Example of nonexpansive mapping.

Question

I am trying to construct some examples of the nonexpansive mapping $T$ from $R^2$ to $R^2$ such that $T$ should have fixed points more than one. But I could not construct. Can somebody help me? Please.

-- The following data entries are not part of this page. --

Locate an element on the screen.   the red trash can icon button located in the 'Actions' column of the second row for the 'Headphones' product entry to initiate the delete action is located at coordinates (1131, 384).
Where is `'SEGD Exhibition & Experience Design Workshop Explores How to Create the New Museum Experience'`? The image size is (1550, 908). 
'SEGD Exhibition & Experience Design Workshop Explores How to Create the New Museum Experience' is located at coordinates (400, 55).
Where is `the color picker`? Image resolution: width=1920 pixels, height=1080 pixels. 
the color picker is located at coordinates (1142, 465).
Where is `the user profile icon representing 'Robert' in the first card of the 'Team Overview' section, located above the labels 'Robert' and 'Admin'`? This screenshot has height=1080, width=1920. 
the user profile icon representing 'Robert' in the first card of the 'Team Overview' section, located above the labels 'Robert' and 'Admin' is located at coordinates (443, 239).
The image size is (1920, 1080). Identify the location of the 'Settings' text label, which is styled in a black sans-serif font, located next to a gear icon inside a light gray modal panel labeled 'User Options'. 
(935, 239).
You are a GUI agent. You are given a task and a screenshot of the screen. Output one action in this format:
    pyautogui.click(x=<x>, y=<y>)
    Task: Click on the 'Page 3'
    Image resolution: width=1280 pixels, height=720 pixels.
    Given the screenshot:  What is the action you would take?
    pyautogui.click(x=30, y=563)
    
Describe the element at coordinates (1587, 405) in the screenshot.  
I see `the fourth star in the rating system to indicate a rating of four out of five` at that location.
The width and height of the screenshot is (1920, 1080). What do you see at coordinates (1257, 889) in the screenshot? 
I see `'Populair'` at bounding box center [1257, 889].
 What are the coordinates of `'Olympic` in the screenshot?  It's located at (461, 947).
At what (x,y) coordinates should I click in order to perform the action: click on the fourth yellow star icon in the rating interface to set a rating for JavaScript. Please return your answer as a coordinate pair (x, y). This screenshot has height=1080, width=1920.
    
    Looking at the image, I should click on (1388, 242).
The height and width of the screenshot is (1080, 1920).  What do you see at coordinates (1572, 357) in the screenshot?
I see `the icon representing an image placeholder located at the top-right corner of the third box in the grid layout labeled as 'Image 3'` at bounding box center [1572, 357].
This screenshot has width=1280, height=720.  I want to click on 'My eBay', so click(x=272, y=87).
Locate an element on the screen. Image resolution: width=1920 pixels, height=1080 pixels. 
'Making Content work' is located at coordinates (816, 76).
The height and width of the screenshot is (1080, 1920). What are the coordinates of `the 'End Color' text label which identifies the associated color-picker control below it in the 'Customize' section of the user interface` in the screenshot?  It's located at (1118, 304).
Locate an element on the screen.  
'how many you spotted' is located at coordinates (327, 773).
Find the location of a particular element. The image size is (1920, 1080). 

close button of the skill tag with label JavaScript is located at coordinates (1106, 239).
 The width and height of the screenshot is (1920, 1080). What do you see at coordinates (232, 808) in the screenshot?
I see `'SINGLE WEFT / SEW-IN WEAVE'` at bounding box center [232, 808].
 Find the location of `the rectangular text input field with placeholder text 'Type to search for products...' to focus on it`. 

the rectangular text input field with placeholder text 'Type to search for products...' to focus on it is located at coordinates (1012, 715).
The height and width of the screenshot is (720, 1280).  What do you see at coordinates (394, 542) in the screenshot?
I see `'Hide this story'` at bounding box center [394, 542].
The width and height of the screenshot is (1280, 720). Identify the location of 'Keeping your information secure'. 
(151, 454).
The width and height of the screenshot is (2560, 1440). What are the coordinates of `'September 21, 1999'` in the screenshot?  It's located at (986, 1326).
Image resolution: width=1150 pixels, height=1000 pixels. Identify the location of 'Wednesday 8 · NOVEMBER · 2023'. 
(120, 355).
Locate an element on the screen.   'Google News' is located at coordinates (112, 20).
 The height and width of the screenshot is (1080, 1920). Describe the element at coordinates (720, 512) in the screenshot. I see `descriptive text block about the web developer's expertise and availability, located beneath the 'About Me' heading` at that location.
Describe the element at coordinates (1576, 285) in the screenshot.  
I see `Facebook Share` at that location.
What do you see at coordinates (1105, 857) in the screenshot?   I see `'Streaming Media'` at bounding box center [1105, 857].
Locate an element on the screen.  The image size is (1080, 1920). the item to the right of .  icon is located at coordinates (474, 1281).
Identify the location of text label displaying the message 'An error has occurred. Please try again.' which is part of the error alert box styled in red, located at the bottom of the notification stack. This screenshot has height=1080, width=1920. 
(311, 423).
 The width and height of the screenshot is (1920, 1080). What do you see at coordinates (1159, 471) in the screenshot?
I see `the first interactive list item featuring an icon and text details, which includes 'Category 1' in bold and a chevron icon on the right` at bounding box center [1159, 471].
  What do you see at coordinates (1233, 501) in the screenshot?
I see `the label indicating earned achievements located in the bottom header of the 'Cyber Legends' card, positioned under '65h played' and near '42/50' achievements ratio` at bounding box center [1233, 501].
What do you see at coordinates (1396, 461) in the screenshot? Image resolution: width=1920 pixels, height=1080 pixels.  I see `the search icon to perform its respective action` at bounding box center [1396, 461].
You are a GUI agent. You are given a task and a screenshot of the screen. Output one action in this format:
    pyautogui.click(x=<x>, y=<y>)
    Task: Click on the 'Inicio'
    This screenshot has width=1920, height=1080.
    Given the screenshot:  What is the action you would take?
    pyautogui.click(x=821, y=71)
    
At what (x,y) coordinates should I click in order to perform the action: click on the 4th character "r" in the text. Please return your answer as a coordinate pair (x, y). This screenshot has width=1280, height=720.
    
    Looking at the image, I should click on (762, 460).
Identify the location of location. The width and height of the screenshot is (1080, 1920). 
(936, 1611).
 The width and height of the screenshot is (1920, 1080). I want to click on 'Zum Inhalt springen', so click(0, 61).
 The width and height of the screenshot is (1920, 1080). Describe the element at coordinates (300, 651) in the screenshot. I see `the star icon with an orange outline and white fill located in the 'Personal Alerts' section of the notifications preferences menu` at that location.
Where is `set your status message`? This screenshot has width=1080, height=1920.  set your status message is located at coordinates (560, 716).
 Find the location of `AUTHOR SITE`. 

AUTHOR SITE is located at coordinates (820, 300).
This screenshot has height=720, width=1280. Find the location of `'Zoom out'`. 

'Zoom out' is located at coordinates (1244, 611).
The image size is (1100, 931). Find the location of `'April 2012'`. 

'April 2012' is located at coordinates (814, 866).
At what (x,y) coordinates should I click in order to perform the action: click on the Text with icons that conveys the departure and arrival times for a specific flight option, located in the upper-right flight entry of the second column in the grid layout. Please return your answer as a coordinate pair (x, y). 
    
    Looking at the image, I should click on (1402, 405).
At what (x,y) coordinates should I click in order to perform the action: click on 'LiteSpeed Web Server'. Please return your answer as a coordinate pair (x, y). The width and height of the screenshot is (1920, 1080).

A mapping $T:X \to Y$ is called nonexpansive if $||Tx-Ty|| \leq ||x-y||$ for all $x,y$ in $X$.

Answer 1

For instance, $f(x)=(\arctan x_1,\arctan x_2)$.

Answer 2

Any linear map

$T:\Bbb R^2 \to \Bbb R^2 \tag 1$

will be nonexpansive by this definition provided

$\Vert T \Vert \le 1, \tag 2$

since then

$\Vert Tx - Ty \Vert = \Vert T(x - y) \Vert \le \Vert T \Vert \Vert x - y \Vert = \Vert x - y \Vert. \tag 2$

Examples include the identity map $I$ as well as

$J = \begin{bmatrix} 0 & -1 \\ 1 & 0 \end{bmatrix}, \tag 2$

$O(\theta) = \begin{bmatrix} \cos \theta & -\sin \theta \\ \sin \theta & \cos \theta \end{bmatrix}; \tag 3$

there are many more.

Answer 3

Let $P(x)$ be a nonexpansive mapping from $R$ to $R$ with the fixed points set $A$. Then $T(x,y)=(P(x),P(y))$ is a nonexpansive mapping from $R^2$ to $R^2$ with the fixed points set $A \times A$.

Answer 4

If you only require $||Tx-Ty|| \le ||x-y||\quad \forall x,y \in X$, you can take T to be the identity map. Then every point in $X$ is a fixed pioint and $||Tx-Ty|| = ||x-y||\quad \forall x,y \in X$.